Не странно ли будет требовать ее, как, например, требовать гарантии 8-часового рабочего дня в стране, закрепившей законом 40-часовую рабочую неделю? Или свободы освещения своего дома ночью? Ведь был же когда-то и строго проводился в жизнь закон о тушении огня… Не дико ли представлять себе в наши дни какое-либо правительство, проводящее религиозные гонения?
Для России же, не знавшей религиозных войн, в которой при «кровавой тирании царя» – о чем еще долдонят и теперь безнадежные тупицы, – где беспрепятственно молились и в костелах, и в кирхах, и в мечетях, и даже в шаманских капищах, в столице, которой, первой из европейских столиц, был воздвигнут буддийский храм не только с соизволения, но при моральной и материальной поддержке православного Императора, в этой России вряд ли возникнет потребность масс в гарантии религиозной свободы.

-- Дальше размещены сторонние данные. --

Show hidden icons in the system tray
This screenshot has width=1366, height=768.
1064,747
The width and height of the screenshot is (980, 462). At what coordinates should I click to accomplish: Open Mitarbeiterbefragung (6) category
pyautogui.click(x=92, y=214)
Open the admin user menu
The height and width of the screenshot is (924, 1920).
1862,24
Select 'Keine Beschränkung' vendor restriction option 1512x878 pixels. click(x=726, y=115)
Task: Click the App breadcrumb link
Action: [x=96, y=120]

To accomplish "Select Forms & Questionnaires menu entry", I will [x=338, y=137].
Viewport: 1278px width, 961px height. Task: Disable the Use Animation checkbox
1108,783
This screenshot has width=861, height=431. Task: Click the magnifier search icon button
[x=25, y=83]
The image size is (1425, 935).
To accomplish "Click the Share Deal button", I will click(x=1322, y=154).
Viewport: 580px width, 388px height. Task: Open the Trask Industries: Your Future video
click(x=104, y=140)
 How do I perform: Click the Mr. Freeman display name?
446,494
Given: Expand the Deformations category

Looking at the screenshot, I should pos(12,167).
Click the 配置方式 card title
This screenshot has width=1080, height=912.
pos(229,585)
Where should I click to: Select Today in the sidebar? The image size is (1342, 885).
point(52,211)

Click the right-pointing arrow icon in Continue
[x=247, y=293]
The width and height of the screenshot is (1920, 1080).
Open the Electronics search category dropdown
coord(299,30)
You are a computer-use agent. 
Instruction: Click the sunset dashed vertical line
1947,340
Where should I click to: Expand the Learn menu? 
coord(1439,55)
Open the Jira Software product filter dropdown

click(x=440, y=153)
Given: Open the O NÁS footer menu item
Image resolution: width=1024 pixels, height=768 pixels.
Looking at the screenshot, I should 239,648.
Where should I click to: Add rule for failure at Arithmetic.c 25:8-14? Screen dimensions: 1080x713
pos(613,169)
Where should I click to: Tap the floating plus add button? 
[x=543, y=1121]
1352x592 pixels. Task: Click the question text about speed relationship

Скорее другое, массы верующих всех исповеданий потребуют гарантии своей свободы от изуверских насилий атеистических мракобесов. Свобода же совести может быть внесена и, конечно, будет внесена без возражений в конституцию покризисного Российского государства лишь как уступка пережиточному политическому мышлению последних «рыцарей демократии», нечто вроде студенческой шпаги, красовавшейся на бедрах «белоподкладочников» последних лет Императорских Университетов…
Далее. Свобода союзов и собраний. Здесь дело много сложнее. Демократия, скроившая свою политическую силу в XIX в. именно на этой форме свободы – развитии и укреплении политических партий, трудовых, профессиональных, культурных союзах и объединениях, в XX в. вынуждена сама аннулировать эту свободу, поставить ей предел, ликвидируя и запрещая нацистские, фашистские, а теперь и тоталитарно-социалистические (коммунистические) партии и союзы. Произошло неизбежное во времени: идея, воплотившись пожрала саму себя…
Установление новых форм необходимой для развития личности, но и не угрожающей ее общественной жизни, свободы социальной, новых форм политического коллектива – одна из основных задач кризиса. Ее разрешение возможно лишь в совокупности всех государств мира, а Новая Россия не сможет при любом правительстве исключить себя из системы планеты. Можно предположить, что нужная граница данного вида свободы будет указана миру именно Новой Россией, первым актом которой, несомненно, будет полная ликвидация коммунистической партии со всеми ее отделами и подотделами. Из этого всенародного акта и вырастут требования массами свободы союзов и собраний, а также и требования государственных гарантий, самозащиты от их возможного насилия над личностью.
Свобода слова на языке наших дней – свобода пропаганды, потребует пересмотра в тесной связи с установлением границы свободы союзов и собраний. Обе эти формы неразрывны. Симптомы требования обществом ограничения этой свободы мы видим уже и теперь. Во многих штатах Северной Америки изъята из школьных программ гипотеза Дарвина, усилены меры борьбы с клеветничеством в печати и порнографией, в католических странах взят под контроль показ аморальных кинофильмов… Трактовка свободы слова, принятая XIX веком, уже пересматривается ХХ-ым. Исход кризиса установит норму взаимных гарантий свободы слова и защиты общества от вредоносной гипертрофии этой свободы. Освобожденная Россия, будет ли монархической или республиканской, несомненно, возвратится к жизни, слитой с прочим культурным миром и примет выработанные развитием и ликвидацией кризиса новые формы свободы слова, на много разнящиеся от индивидуалистических и непротивленчески-либеральных трактовок XIX века.
Пока мы не встречаем ничего, что противоречило бы духу монархии, что не могло бы сочетаться с нею. Противодействия гарантиям свобод со стороны монархии не предвидится. Более того, гарантия их наследственным монархом, надпартийной, несменяемой в принципе личностью, дает больше уверенности в их соблюдении, чем гарантии сменного, неминуемо подверженного давлению со стороны партии президента республики или лидера кабинета.
Переходим к главному и основному – неприкосновенности и свободе личности, иначе говоря, к взаимоотношениям индивида-человека и коллектива-государства.
Представитель Германии на Берлинском конгрессе защитников культуры профессор Коган заявил: «Мы должны признать, что форм массовой демократии мы (культурный мир) осуществить не смогли».
Но какие же иные, не массовые, формы могут выражать истинный дух демократии? Не проще ли будет назвать их своим именем – олигархией политических партий, их парламентских блоков или, что будет всего вернее, олигархией стоящих за ними и субсидирующих их финансово-промышленных группировок.
Наблюдения над современностью дают нам в этой плоскости один чрезвычайно яркий и показательный пример, подтверждающий не только полную возможность сочетания монархического принципа с охраной свободы личности, но более твердую и надежную гарантию ее при сохранении надпартийного регулятора, каким является монарх.